(Dataset entries)

⁂

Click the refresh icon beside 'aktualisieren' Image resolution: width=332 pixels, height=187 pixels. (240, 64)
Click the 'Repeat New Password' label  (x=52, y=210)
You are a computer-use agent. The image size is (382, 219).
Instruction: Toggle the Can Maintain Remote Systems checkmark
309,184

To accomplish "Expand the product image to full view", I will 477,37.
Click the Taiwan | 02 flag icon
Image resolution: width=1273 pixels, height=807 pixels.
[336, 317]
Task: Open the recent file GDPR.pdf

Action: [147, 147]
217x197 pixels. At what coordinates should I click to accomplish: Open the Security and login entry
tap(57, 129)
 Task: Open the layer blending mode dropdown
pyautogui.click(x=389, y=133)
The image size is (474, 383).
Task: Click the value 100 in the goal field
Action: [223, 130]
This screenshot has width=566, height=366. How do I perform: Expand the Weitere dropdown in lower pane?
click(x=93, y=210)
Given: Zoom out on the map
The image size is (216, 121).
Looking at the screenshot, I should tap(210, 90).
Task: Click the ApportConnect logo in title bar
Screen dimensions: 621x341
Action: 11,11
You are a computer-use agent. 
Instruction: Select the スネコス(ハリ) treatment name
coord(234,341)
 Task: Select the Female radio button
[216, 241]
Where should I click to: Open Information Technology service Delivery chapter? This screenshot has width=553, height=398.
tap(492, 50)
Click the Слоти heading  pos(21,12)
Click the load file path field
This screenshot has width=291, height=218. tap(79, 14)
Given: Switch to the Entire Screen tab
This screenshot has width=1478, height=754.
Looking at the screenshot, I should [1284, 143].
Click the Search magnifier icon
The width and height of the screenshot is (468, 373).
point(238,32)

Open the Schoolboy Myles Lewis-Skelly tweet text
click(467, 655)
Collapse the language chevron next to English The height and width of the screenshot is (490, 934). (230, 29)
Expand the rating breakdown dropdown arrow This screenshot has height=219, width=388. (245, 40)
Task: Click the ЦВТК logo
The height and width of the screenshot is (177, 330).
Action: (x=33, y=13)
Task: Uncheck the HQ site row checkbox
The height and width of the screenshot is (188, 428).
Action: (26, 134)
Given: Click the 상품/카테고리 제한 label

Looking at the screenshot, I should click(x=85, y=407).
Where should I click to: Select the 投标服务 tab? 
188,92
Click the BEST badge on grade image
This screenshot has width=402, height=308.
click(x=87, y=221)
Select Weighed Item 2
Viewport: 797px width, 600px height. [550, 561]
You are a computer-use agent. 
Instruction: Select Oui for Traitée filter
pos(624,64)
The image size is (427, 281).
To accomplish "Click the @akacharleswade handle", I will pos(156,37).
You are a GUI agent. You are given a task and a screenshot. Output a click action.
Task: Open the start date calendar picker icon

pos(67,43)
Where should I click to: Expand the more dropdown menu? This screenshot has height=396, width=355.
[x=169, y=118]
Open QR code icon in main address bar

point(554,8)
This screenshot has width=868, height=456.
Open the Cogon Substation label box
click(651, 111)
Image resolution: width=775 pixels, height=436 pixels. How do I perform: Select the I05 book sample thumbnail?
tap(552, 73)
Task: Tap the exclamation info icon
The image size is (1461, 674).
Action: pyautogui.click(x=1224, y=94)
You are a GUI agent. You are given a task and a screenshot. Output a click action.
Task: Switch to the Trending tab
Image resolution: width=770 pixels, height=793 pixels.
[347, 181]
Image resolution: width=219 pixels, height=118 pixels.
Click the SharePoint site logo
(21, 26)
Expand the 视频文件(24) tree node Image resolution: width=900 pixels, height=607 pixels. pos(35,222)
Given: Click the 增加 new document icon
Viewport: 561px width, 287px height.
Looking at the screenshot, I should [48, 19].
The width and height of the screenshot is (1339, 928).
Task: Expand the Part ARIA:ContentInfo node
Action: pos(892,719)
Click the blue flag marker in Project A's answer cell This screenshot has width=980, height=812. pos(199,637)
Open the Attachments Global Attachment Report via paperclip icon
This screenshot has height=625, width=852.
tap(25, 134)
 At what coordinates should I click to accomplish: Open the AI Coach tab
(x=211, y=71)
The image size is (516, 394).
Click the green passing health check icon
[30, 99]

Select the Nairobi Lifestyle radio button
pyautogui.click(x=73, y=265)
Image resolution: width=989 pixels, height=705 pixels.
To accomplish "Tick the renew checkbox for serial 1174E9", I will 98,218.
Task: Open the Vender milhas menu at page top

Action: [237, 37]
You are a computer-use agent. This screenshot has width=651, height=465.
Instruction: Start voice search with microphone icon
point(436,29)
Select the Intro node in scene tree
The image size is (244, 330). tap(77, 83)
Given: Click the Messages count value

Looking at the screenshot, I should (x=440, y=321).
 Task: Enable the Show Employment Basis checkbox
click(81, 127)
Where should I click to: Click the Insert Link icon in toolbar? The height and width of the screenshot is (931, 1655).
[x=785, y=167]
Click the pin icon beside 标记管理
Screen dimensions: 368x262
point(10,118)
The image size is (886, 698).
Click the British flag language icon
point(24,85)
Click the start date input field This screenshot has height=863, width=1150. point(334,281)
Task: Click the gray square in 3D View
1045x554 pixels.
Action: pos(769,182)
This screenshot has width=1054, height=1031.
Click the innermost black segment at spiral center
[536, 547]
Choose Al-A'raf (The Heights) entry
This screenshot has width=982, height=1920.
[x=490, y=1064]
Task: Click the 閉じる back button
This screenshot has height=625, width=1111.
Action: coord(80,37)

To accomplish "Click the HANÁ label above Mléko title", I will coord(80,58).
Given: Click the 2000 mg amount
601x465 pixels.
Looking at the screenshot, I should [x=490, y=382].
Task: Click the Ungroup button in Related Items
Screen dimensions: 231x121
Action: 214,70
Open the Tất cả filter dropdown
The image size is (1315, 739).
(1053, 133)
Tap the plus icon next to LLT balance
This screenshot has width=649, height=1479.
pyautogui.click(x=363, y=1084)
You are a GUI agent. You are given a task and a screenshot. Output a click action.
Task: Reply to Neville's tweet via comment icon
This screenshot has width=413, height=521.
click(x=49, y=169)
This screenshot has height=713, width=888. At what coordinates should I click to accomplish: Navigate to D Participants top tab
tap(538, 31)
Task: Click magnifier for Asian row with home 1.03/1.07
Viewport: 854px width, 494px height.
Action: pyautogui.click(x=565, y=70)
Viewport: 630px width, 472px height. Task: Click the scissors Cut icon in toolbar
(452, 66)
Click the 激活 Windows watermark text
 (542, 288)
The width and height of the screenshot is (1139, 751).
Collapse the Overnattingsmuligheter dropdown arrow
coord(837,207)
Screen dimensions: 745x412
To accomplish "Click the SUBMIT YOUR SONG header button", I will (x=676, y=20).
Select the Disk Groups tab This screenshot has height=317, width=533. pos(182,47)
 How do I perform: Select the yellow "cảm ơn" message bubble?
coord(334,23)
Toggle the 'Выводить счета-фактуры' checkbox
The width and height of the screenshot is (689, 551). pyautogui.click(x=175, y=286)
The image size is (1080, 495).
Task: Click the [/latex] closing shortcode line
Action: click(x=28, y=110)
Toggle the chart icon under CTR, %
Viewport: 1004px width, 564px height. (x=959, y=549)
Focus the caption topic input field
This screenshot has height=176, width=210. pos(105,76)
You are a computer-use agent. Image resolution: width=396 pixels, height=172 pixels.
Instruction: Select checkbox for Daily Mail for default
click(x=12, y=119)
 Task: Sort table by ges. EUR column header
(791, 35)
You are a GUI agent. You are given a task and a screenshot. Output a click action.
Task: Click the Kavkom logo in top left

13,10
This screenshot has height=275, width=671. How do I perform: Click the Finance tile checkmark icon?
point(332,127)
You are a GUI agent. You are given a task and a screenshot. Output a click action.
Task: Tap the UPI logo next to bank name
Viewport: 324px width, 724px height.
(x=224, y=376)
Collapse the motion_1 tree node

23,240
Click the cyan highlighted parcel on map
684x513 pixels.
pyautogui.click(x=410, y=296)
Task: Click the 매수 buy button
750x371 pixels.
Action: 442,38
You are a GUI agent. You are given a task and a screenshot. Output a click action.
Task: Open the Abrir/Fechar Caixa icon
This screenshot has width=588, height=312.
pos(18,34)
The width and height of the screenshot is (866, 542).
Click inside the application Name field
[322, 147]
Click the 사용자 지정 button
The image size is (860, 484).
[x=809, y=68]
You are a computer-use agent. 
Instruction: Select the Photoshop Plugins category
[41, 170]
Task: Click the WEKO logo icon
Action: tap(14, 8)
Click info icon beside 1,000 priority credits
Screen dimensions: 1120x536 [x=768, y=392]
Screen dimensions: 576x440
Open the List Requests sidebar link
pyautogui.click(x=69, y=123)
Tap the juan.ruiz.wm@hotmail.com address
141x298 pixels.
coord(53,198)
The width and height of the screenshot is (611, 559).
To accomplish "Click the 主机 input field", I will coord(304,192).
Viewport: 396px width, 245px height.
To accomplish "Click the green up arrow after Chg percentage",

⁂

■ **Exercise aim**: Look through the data above. Copy every line with the string "will" in it.

■ **Completed task**:
To accomplish "Expand the product image to full view", I will 477,37.
To accomplish "Click the @akacharleswade handle", I will pos(156,37).
To accomplish "Tick the renew checkbox for serial 1174E9", I will 98,218.
To accomplish "Click the HANÁ label above Mléko title", I will coord(80,58).
To accomplish "Click the SUBMIT YOUR SONG header button", I will (x=676, y=20).
To accomplish "Click the 主机 input field", I will coord(304,192).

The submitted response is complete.